The dynamic approach for Cappuccino to remote services seems better for me.
Comments
A new version - 0.2-beta - is available :

- remote services methods calls using JSONP (sameDomain setted to false) now work properly (the data passed to the javascript callback function is a javascript object contrary to sameDomain XMLHTTPRequest.response-text, as for cross-domain the application/ javascript content-type is managed by the browser - execution occurs inside a <script type="javascript" src="..."> element). The CP2JavaWSJSONDecoder decodes the javascript object return into the expected Objective-J class.

- the java remote service result can now be a collection, either a List (converted into a CPArray) or a Map (converted into a CPDictionnary). Collection cannot be used as services methods's arguments however for now (rare case hopefully).
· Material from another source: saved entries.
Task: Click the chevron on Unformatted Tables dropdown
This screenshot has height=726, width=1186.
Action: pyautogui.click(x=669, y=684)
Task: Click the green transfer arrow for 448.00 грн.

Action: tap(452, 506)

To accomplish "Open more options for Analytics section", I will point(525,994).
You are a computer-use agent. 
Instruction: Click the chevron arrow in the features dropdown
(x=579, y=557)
- Custom Java (and CP equivalent on the client-side) classes can also be used as remote services methods's results, or as calls's arguments. However their attributes must be simple for now : string, integer, double. Date type isn't managed for now as it is considered as a "object" javascript type, and the CP2JavaWSJSONDecoder iterates through javascript objects keys -(we lacks ivar.type for now, undefined). In the next version the namespace will be added for each attribute in the returned JSON string, and we will iterate from the class definition ivars instead of javascript keys (the provided namespace for each JSON string node will circumvent the lack of ivar.type).

- services results of collections type can also use custom objects as their elements class, besides simple types. All elements are supposed to be of the same class.
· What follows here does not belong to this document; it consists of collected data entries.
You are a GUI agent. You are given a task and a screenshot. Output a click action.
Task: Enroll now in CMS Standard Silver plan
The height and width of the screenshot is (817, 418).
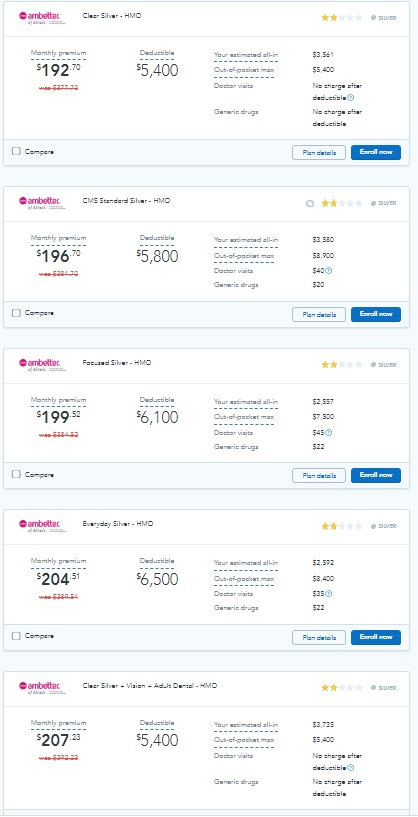pyautogui.click(x=376, y=314)
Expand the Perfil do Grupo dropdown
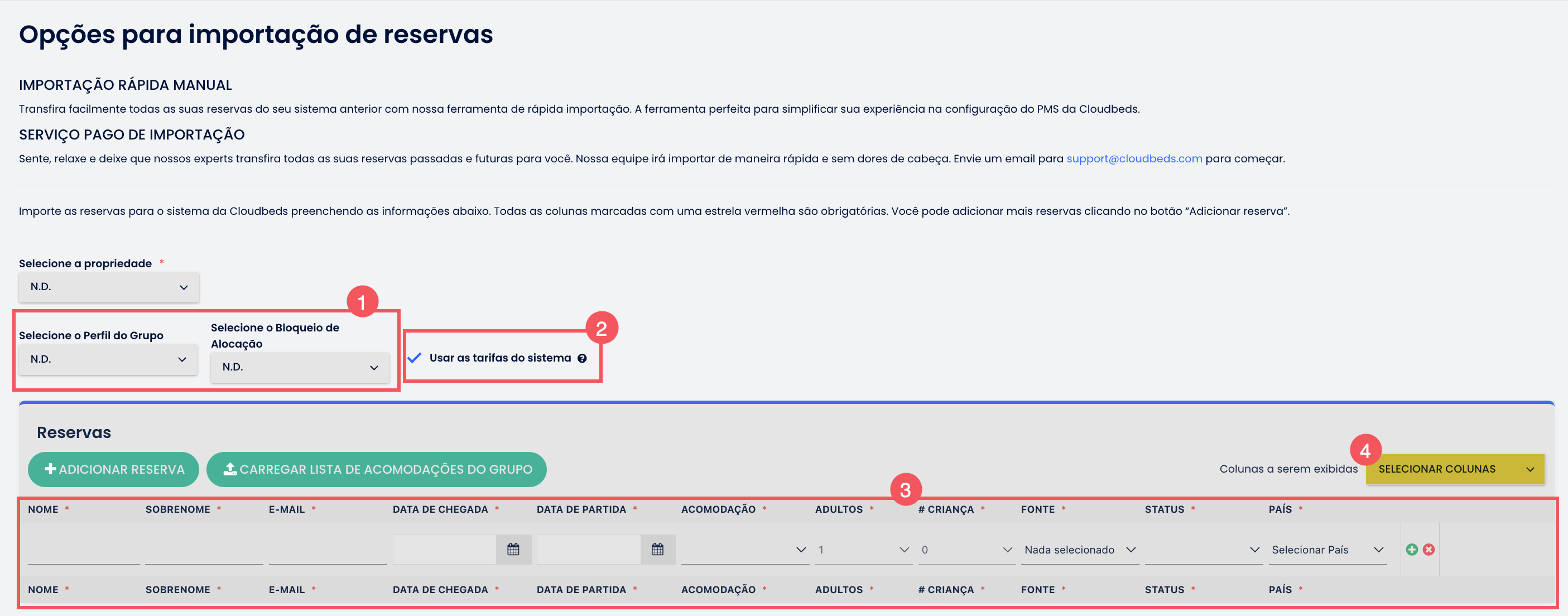This screenshot has height=616, width=1568. point(108,359)
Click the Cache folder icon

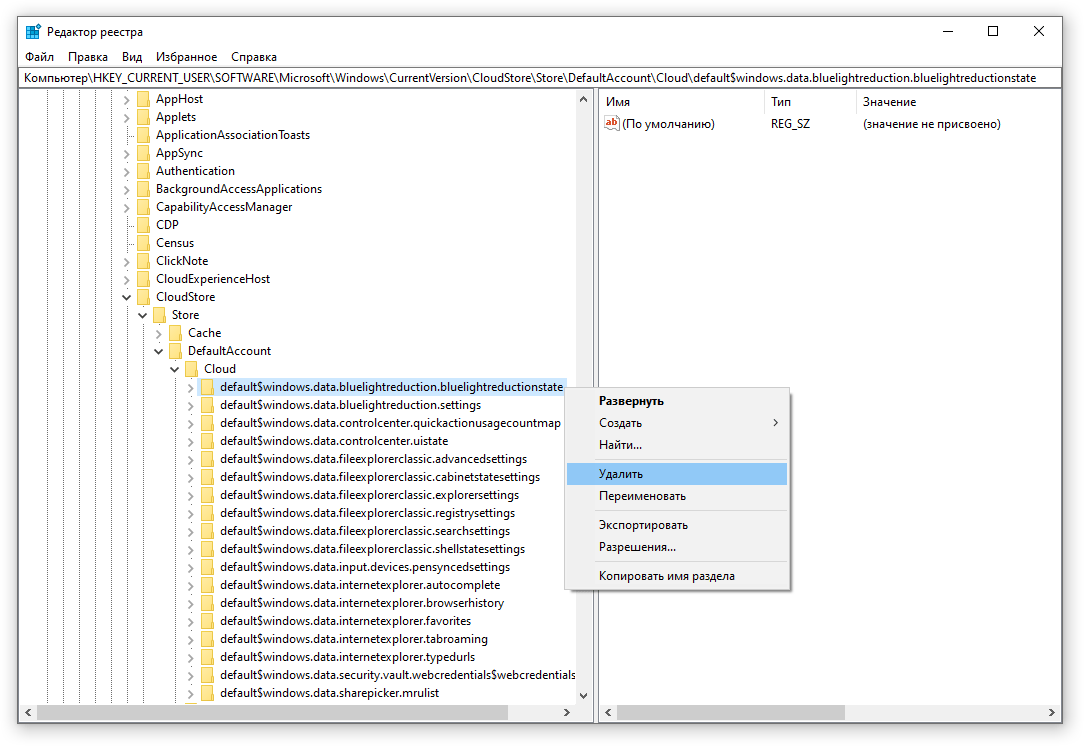click(176, 333)
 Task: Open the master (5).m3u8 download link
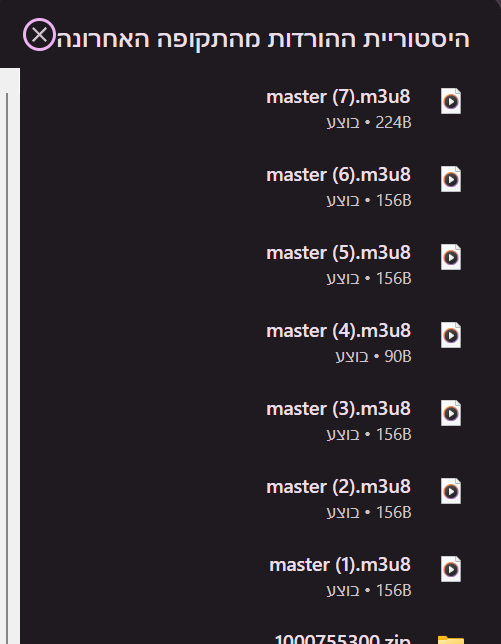(338, 253)
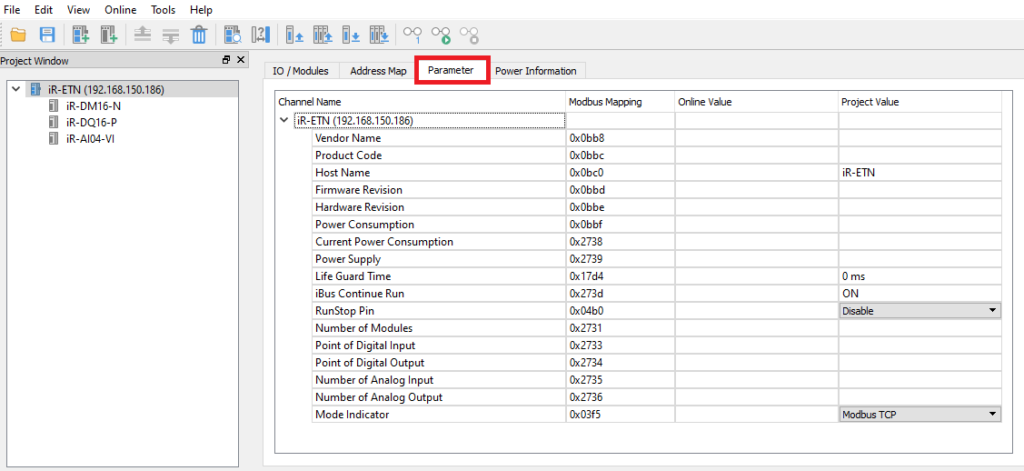Open the Tools menu
Image resolution: width=1024 pixels, height=471 pixels.
(x=162, y=9)
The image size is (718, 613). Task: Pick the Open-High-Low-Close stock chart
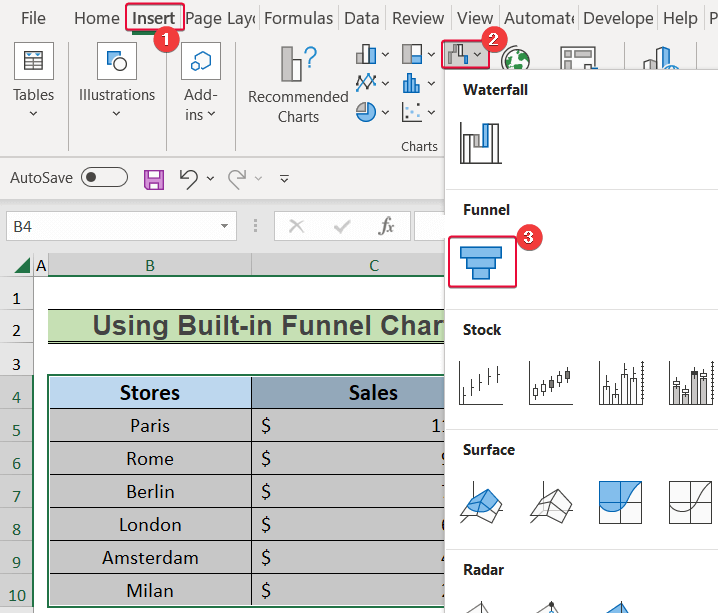pyautogui.click(x=549, y=383)
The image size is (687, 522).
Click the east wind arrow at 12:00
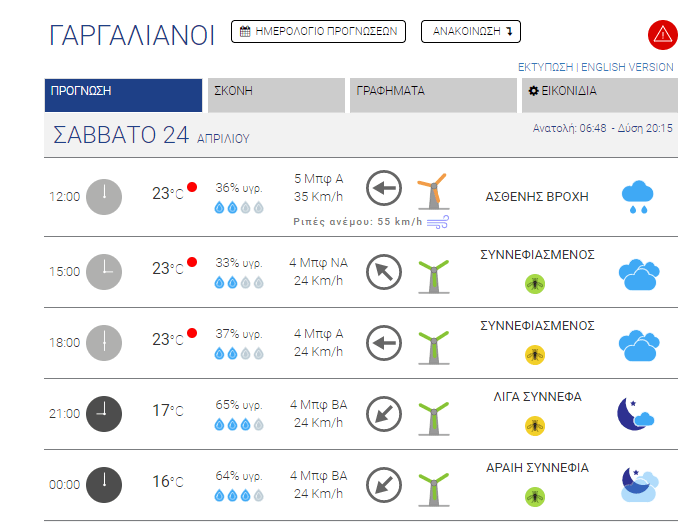pos(384,188)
- collections used for services results must be at the root level for now. For example a List (or Map) of Strings objects (or custom class) is allowed, but if using a custom class as the result, it cannot contains a collection as an attribute (you will have to use an additional call to another service to retrieve that nested collection).

- added examples are included for new use cases in the provided client- side demo AppController and service-side demo service implementation.

- next 0.3 version will allow full objects graphs to be passed as methods arguments and/or return, without any limitation on their type and depth (it will also allow nested collections).
(submitted at 01-12-09, 01:48 by cjed)
An alpha version of CP2JavaWS 0.3 is available here.It uses Objective-J categories to encode/decode full objects graphs (any depth, with nested collections - CPArray/List and CPDictionary/Map, and with heterogeneous collection elements) to/from JSON, allowing customization and cleaner code. The server-side manages decoding of the JSON parameters (full object's graphs support, also including nested collections and heterogeneous collection elements).
Encoding of the return (result) graph isn't completed however (has to be modified to add the objjClass).
Now the client sends/receives objjClass information in JSON strings, so it is independant from server language, and we can plan other implementations (PHP, etc.)
The final 0.3 version is due in a few days.